EJBiotechnology logo
Electronic Journal of Biotechnology ISSN: 0717-3458
  © 2011 by Universidad Católica de Valparaíso -- Chile
Vol. 14 No. 2, Issue of April 15, 2011
 


Fig. 2 Expressivity and application of pFila.
(a) pFila consistently produces Fluc and Rluc activities in human-, mouse- and monkey-sourced mammalian cell lines. pFila was gradientlytransfected into the cells stated above and Fluc and Rluc luciferase levels were determined by a DLRTM Assay (Promega). As shown in this graph, Fluc and Rluc activities were in a linear range for all the selected points.

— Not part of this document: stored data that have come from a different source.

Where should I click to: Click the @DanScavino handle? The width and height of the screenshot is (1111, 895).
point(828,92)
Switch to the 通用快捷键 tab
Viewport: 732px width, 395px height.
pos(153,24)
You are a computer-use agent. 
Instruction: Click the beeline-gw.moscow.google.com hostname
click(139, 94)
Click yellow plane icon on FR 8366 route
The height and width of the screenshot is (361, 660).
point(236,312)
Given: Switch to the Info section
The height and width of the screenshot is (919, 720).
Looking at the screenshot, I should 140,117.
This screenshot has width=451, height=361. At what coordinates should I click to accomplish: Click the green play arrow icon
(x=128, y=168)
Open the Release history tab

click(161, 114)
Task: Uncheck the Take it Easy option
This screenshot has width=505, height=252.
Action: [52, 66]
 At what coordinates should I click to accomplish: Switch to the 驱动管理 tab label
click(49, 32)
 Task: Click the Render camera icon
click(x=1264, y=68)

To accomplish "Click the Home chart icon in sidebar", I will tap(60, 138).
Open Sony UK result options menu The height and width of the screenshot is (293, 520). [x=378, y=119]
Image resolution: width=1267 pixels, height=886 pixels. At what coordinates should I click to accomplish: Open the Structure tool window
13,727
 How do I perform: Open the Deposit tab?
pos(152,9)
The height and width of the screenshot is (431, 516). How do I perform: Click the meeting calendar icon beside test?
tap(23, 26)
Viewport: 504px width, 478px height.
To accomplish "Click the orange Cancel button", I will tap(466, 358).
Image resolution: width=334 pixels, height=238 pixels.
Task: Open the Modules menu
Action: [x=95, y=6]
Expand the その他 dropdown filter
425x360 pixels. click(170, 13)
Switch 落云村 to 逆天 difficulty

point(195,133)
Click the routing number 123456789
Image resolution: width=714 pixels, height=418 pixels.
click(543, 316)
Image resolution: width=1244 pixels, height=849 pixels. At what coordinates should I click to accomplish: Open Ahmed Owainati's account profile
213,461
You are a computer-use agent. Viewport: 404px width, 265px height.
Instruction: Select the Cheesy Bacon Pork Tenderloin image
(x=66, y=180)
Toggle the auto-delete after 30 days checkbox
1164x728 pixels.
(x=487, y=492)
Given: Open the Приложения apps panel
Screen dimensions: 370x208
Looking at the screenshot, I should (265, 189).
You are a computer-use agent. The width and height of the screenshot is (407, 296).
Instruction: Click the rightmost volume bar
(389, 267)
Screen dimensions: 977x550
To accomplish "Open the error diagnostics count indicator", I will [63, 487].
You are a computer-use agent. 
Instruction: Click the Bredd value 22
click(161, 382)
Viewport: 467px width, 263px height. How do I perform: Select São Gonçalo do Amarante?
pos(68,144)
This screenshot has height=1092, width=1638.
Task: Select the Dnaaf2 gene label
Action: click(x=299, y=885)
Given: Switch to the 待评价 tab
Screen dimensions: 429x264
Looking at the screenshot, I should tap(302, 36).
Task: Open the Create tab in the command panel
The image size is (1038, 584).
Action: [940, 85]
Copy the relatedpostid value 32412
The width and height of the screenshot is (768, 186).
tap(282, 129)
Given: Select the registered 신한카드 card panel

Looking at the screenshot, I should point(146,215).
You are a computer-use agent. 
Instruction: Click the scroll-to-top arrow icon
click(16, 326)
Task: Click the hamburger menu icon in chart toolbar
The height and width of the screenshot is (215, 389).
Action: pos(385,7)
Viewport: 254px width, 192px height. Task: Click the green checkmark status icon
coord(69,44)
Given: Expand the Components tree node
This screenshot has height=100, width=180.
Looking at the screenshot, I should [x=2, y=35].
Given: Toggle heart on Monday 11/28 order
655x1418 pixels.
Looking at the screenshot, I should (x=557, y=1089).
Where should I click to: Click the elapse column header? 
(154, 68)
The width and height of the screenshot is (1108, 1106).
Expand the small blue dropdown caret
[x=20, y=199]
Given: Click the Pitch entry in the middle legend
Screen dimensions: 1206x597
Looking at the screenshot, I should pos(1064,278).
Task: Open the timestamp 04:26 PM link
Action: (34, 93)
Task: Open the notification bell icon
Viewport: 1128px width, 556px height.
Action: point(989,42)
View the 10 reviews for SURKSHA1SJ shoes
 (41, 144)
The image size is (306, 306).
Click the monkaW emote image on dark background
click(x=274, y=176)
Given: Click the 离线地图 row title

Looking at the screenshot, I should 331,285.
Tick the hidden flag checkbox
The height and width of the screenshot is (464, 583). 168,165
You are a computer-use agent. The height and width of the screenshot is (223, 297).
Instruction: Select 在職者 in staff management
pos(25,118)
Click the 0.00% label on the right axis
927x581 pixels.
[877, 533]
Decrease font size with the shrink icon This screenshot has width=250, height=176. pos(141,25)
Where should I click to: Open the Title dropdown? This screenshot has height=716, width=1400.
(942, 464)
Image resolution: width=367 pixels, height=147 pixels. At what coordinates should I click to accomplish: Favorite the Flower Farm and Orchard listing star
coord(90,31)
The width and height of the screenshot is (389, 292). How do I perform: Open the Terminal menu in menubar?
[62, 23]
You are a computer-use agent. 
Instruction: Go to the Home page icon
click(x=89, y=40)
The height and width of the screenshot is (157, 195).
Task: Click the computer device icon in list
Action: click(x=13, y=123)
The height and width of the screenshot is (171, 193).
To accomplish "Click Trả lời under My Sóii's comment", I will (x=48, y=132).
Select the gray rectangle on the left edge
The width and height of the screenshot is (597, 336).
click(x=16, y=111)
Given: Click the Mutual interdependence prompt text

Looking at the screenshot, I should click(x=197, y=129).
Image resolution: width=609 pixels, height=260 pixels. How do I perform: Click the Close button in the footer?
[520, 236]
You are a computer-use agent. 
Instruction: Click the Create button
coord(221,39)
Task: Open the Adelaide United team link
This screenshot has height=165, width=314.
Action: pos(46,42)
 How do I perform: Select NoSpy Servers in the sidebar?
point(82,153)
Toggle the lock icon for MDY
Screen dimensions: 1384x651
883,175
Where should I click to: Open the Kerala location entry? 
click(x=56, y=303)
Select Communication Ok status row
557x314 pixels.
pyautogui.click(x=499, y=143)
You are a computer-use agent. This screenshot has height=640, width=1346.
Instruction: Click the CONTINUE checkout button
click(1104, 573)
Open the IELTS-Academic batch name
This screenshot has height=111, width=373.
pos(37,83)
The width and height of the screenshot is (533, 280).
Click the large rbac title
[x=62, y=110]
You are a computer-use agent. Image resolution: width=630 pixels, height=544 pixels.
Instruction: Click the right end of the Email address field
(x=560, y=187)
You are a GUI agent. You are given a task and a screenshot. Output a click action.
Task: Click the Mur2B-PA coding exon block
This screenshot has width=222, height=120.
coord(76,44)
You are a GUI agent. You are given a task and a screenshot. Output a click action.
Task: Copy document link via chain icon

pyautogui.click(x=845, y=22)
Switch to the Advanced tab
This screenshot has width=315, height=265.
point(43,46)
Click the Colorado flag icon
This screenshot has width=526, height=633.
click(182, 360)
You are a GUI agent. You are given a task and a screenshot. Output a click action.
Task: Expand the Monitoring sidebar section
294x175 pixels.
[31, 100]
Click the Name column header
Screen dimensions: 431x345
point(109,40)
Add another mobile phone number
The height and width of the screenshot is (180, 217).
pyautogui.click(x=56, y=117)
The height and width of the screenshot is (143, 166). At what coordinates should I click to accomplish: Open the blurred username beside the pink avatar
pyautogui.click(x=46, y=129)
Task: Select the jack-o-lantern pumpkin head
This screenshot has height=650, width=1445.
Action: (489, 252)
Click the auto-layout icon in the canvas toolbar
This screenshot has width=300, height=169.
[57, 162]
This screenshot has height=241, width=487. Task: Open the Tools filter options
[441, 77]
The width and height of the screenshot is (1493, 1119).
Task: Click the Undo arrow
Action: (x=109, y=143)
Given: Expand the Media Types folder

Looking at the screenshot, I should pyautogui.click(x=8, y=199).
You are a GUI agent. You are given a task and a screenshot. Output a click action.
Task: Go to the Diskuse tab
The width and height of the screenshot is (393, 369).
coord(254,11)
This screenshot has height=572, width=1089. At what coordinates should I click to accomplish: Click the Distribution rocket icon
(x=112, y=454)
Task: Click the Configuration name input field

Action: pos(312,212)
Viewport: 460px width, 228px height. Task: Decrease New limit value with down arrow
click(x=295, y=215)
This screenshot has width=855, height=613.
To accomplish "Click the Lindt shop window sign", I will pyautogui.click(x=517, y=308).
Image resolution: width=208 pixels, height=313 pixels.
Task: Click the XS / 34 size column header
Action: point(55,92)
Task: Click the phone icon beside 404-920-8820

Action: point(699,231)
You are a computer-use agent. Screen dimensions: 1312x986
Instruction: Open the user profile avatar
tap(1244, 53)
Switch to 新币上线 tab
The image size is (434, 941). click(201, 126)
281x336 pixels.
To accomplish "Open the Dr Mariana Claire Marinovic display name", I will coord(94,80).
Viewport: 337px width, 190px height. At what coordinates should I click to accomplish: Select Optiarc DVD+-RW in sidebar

(b) pFila is capable of recapitulating the interaction of miR16 and its known target CCNE1. Wild-type and mutant CCNE1 3’UTRs were sub-cloned into pFila and co-transfected with miR16-1 mimics. Conventional dual luciferase reporter was conducted in parallel to compare their reproducibility. siRNA against Rluc serves as positive control. Rluc with mutant CCNE1 3’UTR was rescued in comparison with pFila-CCNE1-3’UTR-wildtype, indicating that CCNE1 is a direct target of miR16 as previously reported (Wang et al. 2009).
(c) miR16-1 inhibitors were co-transfected with pFila-CCNE1-3’UTR-wildtype or mutant plasmids into Hela cells by different transfection reagents to block endogenous miR16-1. Inhibition efficacy varies with the selected agents, where RNAiMAX achieved the most potent inhibition. It implies that pFila is a sensitive biosensor for functional miRNA profiling.